• **EXERCISE**
Each line of the records that follow must come back exactly, with pictures skipped.

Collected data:
::::

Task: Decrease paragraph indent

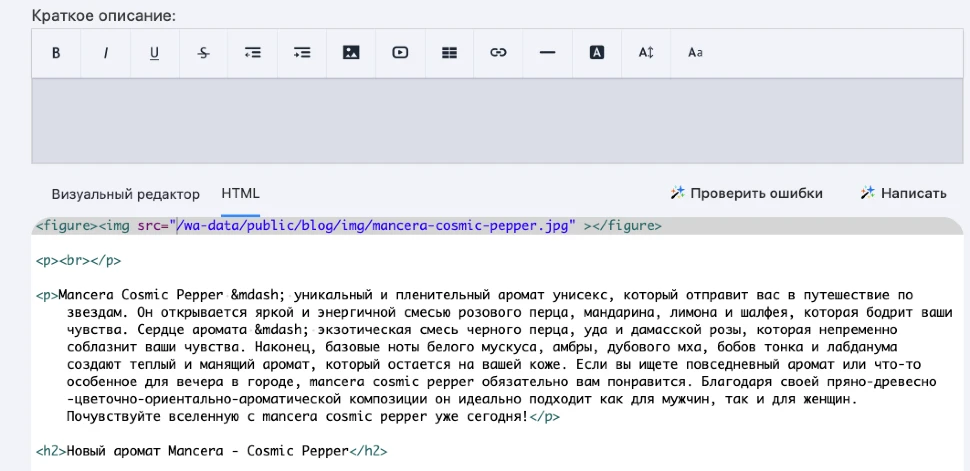Action: coord(253,53)
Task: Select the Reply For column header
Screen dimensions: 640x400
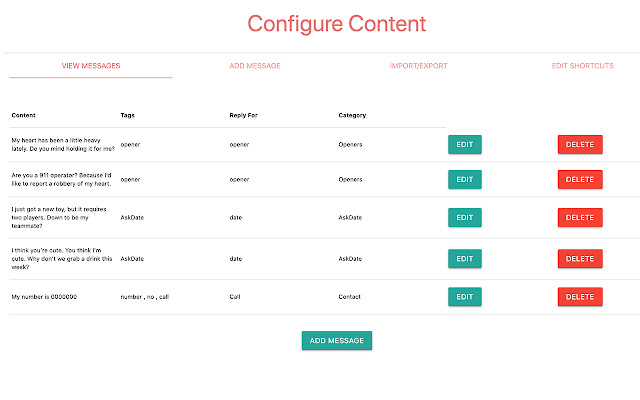Action: tap(243, 116)
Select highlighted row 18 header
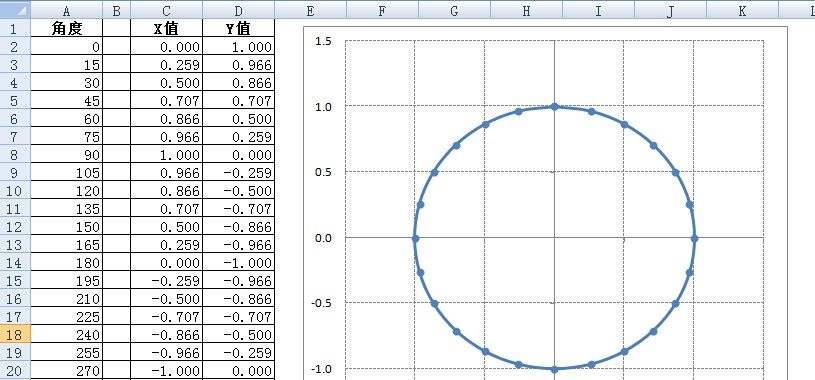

::::

• **OUTPUT**
Task: Decrease paragraph indent

Action: coord(253,53)
Task: Select the Reply For column header
Screen dimensions: 640x400
Action: tap(243, 116)
Select highlighted row 18 header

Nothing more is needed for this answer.